*** RECORDS SHOWN ***

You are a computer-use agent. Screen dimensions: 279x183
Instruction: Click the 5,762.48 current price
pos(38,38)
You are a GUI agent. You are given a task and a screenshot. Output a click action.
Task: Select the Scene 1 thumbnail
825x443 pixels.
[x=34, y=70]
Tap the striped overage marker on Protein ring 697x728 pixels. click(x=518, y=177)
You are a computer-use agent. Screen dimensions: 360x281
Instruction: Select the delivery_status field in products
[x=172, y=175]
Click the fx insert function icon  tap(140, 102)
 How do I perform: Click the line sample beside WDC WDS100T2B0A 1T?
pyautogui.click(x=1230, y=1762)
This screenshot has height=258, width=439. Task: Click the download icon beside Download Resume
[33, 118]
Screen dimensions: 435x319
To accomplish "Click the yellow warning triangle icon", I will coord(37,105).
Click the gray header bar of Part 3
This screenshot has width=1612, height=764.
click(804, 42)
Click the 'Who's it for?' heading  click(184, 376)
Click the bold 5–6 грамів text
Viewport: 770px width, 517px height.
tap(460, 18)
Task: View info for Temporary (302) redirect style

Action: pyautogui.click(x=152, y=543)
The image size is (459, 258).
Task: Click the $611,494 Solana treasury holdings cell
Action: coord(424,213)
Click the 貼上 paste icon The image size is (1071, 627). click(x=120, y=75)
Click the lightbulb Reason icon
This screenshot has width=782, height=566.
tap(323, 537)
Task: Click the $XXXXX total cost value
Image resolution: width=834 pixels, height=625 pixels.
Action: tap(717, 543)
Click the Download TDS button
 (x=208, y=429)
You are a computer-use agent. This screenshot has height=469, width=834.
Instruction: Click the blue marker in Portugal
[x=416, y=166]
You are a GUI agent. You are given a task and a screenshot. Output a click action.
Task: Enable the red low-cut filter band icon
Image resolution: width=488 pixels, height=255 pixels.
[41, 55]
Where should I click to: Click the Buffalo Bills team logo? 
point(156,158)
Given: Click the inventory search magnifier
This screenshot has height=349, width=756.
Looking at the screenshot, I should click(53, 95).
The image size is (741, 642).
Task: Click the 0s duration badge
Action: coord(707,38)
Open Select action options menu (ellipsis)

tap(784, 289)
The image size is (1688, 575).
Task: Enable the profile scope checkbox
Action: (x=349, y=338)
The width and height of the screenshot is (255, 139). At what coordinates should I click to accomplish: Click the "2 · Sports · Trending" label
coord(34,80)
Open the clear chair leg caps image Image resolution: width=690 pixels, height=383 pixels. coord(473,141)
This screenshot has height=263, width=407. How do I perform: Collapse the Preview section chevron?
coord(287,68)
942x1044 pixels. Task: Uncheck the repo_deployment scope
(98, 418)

***

EXERCISE AIM: Your reply should be the material above, repeated word for word.

WRITTEN REPLY:
You are a computer-use agent. Screen dimensions: 279x183
Instruction: Click the 5,762.48 current price
pos(38,38)
You are a GUI agent. You are given a task and a screenshot. Output a click action.
Task: Select the Scene 1 thumbnail
825x443 pixels.
[x=34, y=70]
Tap the striped overage marker on Protein ring 697x728 pixels. click(x=518, y=177)
You are a computer-use agent. Screen dimensions: 360x281
Instruction: Select the delivery_status field in products
[x=172, y=175]
Click the fx insert function icon  tap(140, 102)
 How do I perform: Click the line sample beside WDC WDS100T2B0A 1T?
pyautogui.click(x=1230, y=1762)
This screenshot has height=258, width=439. Task: Click the download icon beside Download Resume
[33, 118]
Screen dimensions: 435x319
To accomplish "Click the yellow warning triangle icon", I will coord(37,105).
Click the gray header bar of Part 3
This screenshot has width=1612, height=764.
click(804, 42)
Click the 'Who's it for?' heading  click(184, 376)
Click the bold 5–6 грамів text
Viewport: 770px width, 517px height.
tap(460, 18)
Task: View info for Temporary (302) redirect style

Action: pyautogui.click(x=152, y=543)
The image size is (459, 258).
Task: Click the $611,494 Solana treasury holdings cell
Action: coord(424,213)
Click the 貼上 paste icon The image size is (1071, 627). click(x=120, y=75)
Click the lightbulb Reason icon
This screenshot has width=782, height=566.
tap(323, 537)
Task: Click the $XXXXX total cost value
Image resolution: width=834 pixels, height=625 pixels.
Action: tap(717, 543)
Click the Download TDS button
 (x=208, y=429)
You are a computer-use agent. This screenshot has height=469, width=834.
Instruction: Click the blue marker in Portugal
[x=416, y=166]
You are a GUI agent. You are given a task and a screenshot. Output a click action.
Task: Enable the red low-cut filter band icon
Image resolution: width=488 pixels, height=255 pixels.
[41, 55]
Where should I click to: Click the Buffalo Bills team logo? 
point(156,158)
Given: Click the inventory search magnifier
This screenshot has height=349, width=756.
Looking at the screenshot, I should click(53, 95).
The image size is (741, 642).
Task: Click the 0s duration badge
Action: coord(707,38)
Open Select action options menu (ellipsis)

tap(784, 289)
The image size is (1688, 575).
Task: Enable the profile scope checkbox
Action: (x=349, y=338)
The width and height of the screenshot is (255, 139). At what coordinates should I click to accomplish: Click the "2 · Sports · Trending" label
coord(34,80)
Open the clear chair leg caps image Image resolution: width=690 pixels, height=383 pixels. coord(473,141)
This screenshot has height=263, width=407. How do I perform: Collapse the Preview section chevron?
coord(287,68)
942x1044 pixels. Task: Uncheck the repo_deployment scope
(98, 418)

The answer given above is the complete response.